#### [Required action]
Return, from the data that follows, each line that holds the word "question".

═════ Information supplied

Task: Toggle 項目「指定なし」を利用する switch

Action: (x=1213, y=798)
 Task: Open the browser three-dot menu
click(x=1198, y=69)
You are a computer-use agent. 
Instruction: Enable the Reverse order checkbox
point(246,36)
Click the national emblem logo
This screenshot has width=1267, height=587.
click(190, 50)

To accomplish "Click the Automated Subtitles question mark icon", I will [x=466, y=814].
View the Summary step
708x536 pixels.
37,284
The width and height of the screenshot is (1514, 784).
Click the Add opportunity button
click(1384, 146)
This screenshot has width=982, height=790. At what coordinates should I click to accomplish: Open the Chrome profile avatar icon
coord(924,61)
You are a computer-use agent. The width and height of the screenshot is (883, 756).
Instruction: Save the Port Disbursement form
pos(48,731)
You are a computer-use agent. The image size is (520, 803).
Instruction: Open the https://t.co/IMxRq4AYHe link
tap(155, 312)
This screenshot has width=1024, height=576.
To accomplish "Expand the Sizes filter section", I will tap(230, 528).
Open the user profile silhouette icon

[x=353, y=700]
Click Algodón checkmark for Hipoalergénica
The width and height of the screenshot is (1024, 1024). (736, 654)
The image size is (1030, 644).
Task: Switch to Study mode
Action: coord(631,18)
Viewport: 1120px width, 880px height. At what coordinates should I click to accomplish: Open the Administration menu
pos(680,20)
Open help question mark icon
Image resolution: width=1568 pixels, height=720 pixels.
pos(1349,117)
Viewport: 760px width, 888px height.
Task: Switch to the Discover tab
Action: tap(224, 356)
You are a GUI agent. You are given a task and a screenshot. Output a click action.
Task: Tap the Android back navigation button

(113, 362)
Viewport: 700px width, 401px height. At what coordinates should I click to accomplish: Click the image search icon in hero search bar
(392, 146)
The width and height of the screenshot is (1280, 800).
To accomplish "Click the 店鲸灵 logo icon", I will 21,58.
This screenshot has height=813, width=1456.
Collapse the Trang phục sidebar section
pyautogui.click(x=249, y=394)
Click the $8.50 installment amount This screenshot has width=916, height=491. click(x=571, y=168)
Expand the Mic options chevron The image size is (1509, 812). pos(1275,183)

══════════

#### [Answer box]
To accomplish "Click the Automated Subtitles question mark icon", I will [x=466, y=814].
Open help question mark icon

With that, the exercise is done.